Pour beaucoup de régions, les événements recensés sont rares et le nombre de cas où les
paramètres de longueur ou de largeur sont inconnus est encore trop important. Aussi, le
travail de collecte des informations se poursuit, à la fois sur la période contemporaine et la
période historique. Cette synthèse sera régulièrement mise à jour.
Bibliographie
Dessens, J., 1984. Les trombes en France. Climatologie et caractéristiques physiques.
Commissariat à l’Etude et à la Prévention des Risques Naturels Majeurs, Paris, 31 pages et
annexes.
Dessens, J., and Snow, J.T., 1989. Tornadoes in France. Weather and Forecasting, 4, 110132.
Fujita, T. T., 1971. Proposed characterization of tornadoes and hurricanes by area and
intensity. Satellite and Meteorology Research Paper n° 91, Chicago, 42 pp.

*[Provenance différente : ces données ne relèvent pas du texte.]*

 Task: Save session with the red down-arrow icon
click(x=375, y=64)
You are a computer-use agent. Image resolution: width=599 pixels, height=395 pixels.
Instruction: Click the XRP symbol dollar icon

MCDonald, J., Kishor C. Mehta, 2006. A recommendation for an Enhanced Fujita Scale (EFScale). Wind Science and Engineering Center, Lubbock, 16 pp.
Paul, F., 1999. An inventory of tornadoes in France. Weather 54, 217-219.
Paul, F., 2001. A developing inventory of tornadoes in France. Atmospheric Research 56,
2001, 269-280.
Paul, F., 2009. The tornado at Hautmont (department du Nord, France), 3 August 2008.
Journal of Meteorology, vol. 34, n° 344, December 2 009, 327-337.